Sunday, January 3, 2016
The Big Short: Smart Satire Sings Sad Songs
Director Adam McKay has a filmography that includes Anchorman, Talladega Nights, Stepbrothers, The Other Guys and Anchorman 2. So, when choosing a director to adapt a dramatic, fact-based story of a few investment bankers that discovered the housing crash that messed up the US economy in 2007-08, he wouldn't be high on any lists. He's a very funny and capable director, but not one that I could see bringing life into this story with any sort of finesse. However, I'm happy to say that I have been proven wrong. McKay not only breathes life into what should be a very dull and un-filmable story, but he delivers one of the strongest directorial jobs of the year.
The Big Short is a very complicated movie if you're not wise to a number of wall-street, real estate, banker terms (of which I can admit that I am not... I was a writing major... and I suck at math) then a lot of the movie may go over your head, it did mine. However, McKay and writing partner Charles Randolph take such complicated terminology and make so that the common person (like me) can mostly follow along with what is going on. What's cool about what they've done is they haven't dumbed down any of the discourse, they've just written it in a way that these guys are talking to each other the way they normally would, but the events surrounding them give us indication of the seriousness of each situation. It's very entertaining. It's somewhere in the same vain as what I would guess Moneyball would be to someone who has never watched a game of baseball in their life. Though they're not familiar with the terms, they're still able to follow along with a great film and understand as much as possible without spoon feeding them Sabermetrics For Dummies.

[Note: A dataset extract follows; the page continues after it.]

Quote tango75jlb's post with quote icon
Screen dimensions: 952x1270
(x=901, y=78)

What McKay has also done is made a very funny movie as well. The people involved in unconvering the impending economic crash are almost as greedy as the big banks so there isn't much of a protagonist per se because everyone is trying to exploit everyone, but some motivations are slightly more noble than others. Like Robin Hood for assholes. But, these are characters we kind of want to see shove it to the big banks even though we know they're kind of the same. McKay has taken these characters and made them real, but also made them very funny. They're not caricatures of the real people, these ARE real people. We're also given proper explanation of banking terms from celeb cameos popping up literally only to break the fourth wall and give us the important info we need to know but probably aren't already privy to. It's the type of quirk we're used to from McKay but matured from spoof to satire very cleanly. It's highly enjoyable.

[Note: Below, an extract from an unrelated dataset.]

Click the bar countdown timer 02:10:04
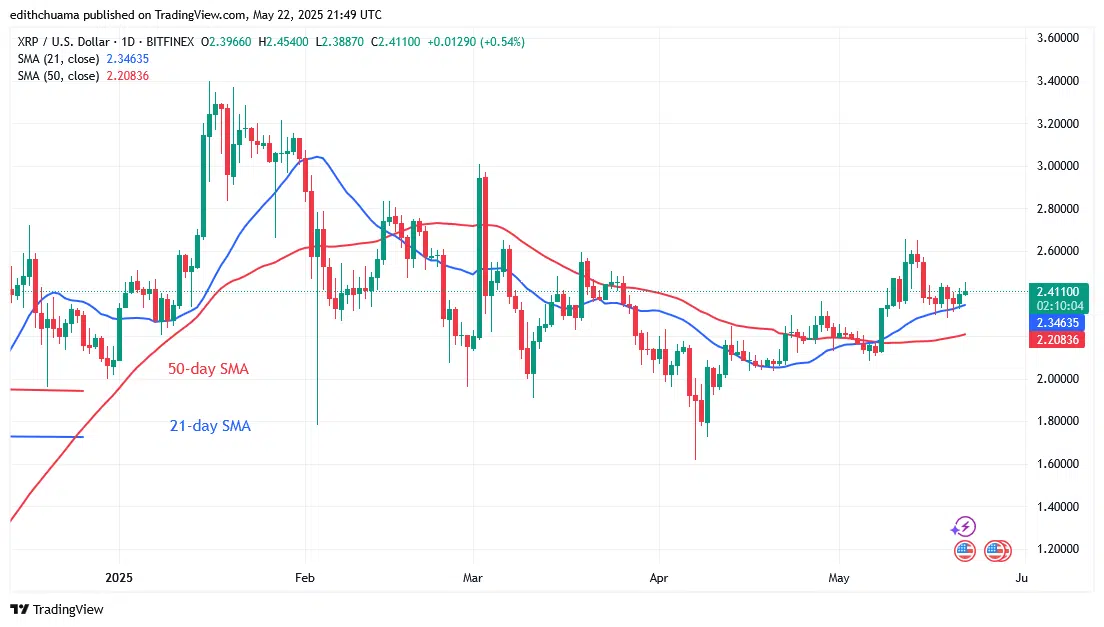The image size is (1104, 627). coord(1058,305)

And, of course, you can't have a cast with Christian Bale, Steve Carell, Ryan Gosling, and Brad Pitt without mentioning the stellar acting that goes along with wonderful storytelling. It's funny, the only real comedic actor of the bunch is Carell and he's probably the best one of the entire troupe. No one moonwalks through their scene, but Carell really shines as a banker in anger management who flies off the handle at anyone he meets and believes that everything in the entire world is corrupt. While McKay matures as a director, we're certainly watching the maturity of a great actor unfold over the years. After Little Miss Sunshine and especially Foxcatcher Carell isn't that far off from leading a drama that will be his acting masterpiece. The others are great as well and it's a strange thing too, that was a bit misleading in the trailer, but other than Gosling/Carell in a couple of scenes, none of the characters played by these huge stars ever meet. They all independently discover the phenomenon on their own and try to profit from it. The story isn't manipulated so that they all end up finding one another and plotting together. That's what's so perfect about the story... it's all true (and the one instance that something is manipulated, it's commented on directly towards the audience to let us know that it didn't go down exactly like that).
While The Big Short goes down into 2016 with important other true stories (like Spotlight and to some extent, Concussion) it shouldn't just be remembered as such. It's a movie that not only tells of a really fucked up time in our recent history, but it's a very smart comedy for adults who have brain cells they're prepared to use while watching a film. It's funny, it's smart, it's tragic, and it's something to be seen.